Blog UF Mind #13: Love is a Choice
Updated: Aug 17, 2021
By Sabine Grunwald
#Love is like happiness – we invite genuine love into our lives. Sometimes we hold onto and want to possess love. This usually does not end well. Love may slip, we may fall out of love with somebody, and crash down to the reality of life. Or worse, we may judge and blame ourselves depriving us of the love that we so long for. What is true love?
Love is one of these mysteries. It nurtures and enriches our lives. I believe that most of us would chose love over hate. Though our nation body of American culture seems somewhat engulfed by #hate, anger, and aggression rather than love. Elie Wiesel, American Jewish writer, professor, political activist, Nobel Peace Prize Laureate (1986) and Holocaust survivor who was deeply humiliated in Hitler’s death camps and barely survived said “The opposite of #love is not hate – it’s indifference”. This invites us to engage, actively in seeking love, and to choose love over an indifferent and possibly unfulfilling live that is full of hate, anger, or even worse.
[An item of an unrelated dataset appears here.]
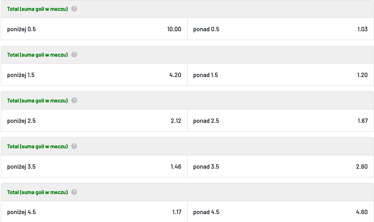Open help icon for 0.5 goals total
Viewport: 374px width, 222px height.
(74, 9)
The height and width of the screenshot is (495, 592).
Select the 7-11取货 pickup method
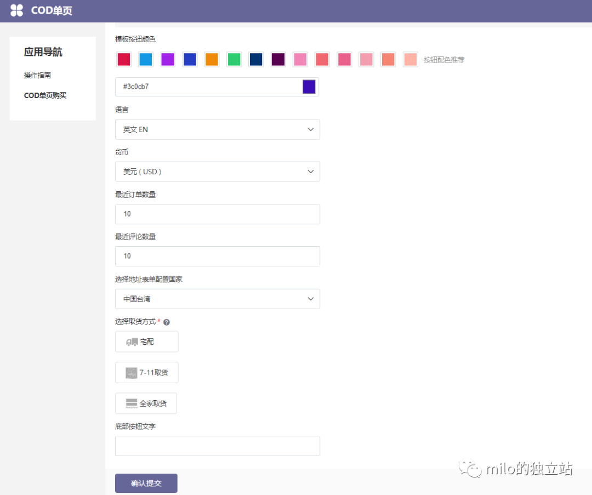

The famous psychiatrist and best-selling author Scott Peck (Peck, 1998; Peck, 2003) marveled “love is the will to extend oneself to nurture one’s self or somebody else’s self for the purpose of spiritual growth.” This is an invitation to turn towards ourselves and others. Every time we mindfully turn toward our spouse, partner, child, student, teacher, client, a stranger, a sick person, and an enemy that we may perceive as evil, despicable or hateful holds the potential of bringing forth love. Turning toward somebody who is other – different in terms of race, religion, beliefs, political affiliation, views, it comes in many flavors – is a loving act. Can we see beneath the hateful speech and angry demeanor of somebody or the #indifference and passivity? There is goodness and a warm heart in every person. Paradoxically, our experience of the sameness of being human brings us closer to love.
Chapman (2014) says that #love entails five languages:
Love language #1: Words of affirmation. Words that emphasize the pleasant, joyful, and beautiful aspects of life. It is easy to speak and hear words of affirmation we are intimate with, somebody we trust dearly, and who is open. Can you speak lovingly to a co-worker, parent, stranger or your worst enemy?
Love language #2: Gifts. A gift coming from the heart is something that says “I was thinking about you. I wanted you to have this, I love you.”
Love language #3: Acts of service. In our self-centered society the idea of service may seem anachronistic, but the life of service to others has always been recognized as a life worthy of emulation. Are you a public servant, a servant in the community, or loved ones? A service that comes from the heart, not out of responsibility or expectation by others.
Love language #4: Quality time. We may be in the presence of people all day long, but we do not feel connected. Quality time means time of genuine togetherness, undivided attention, mindful listening, a shared space where both are fully present.
Love language #5: Physical touch. When we were babies, before we could even crawl, we thrived on love. Babies who are held, hugged, touched tenderly develop a healthier emotional life than those are left for long periods of time without physical contact. In modern society we are often afraid to be touched and create distance because it could be misinterpreted. In Western culture we are afraid to touch due to our socio-cultural conditioning. So we sit back in loneliness and physical isolation. No hugs, no touch, perhaps a text message or tweet instead. The body is made for touching to bring forth love. Creating intimate spaces with partners and loved ones to touch is an expression of love. A hug is love. We all make choices every moment to love or not to love. What is your choice?
Chapman, G. (2014). The 5 love languages. Chicago, IL: Northfield Publ.
Peck, M. S. (2003). The road less traveled, timeless edition: A new psychology of love, traditional values and spiritual growth. New York, NY: Touchstone Publ.
Peck, M.S. (1998). People of the lie – the hope for healing human evil. New York, NY: Touchstone Publ.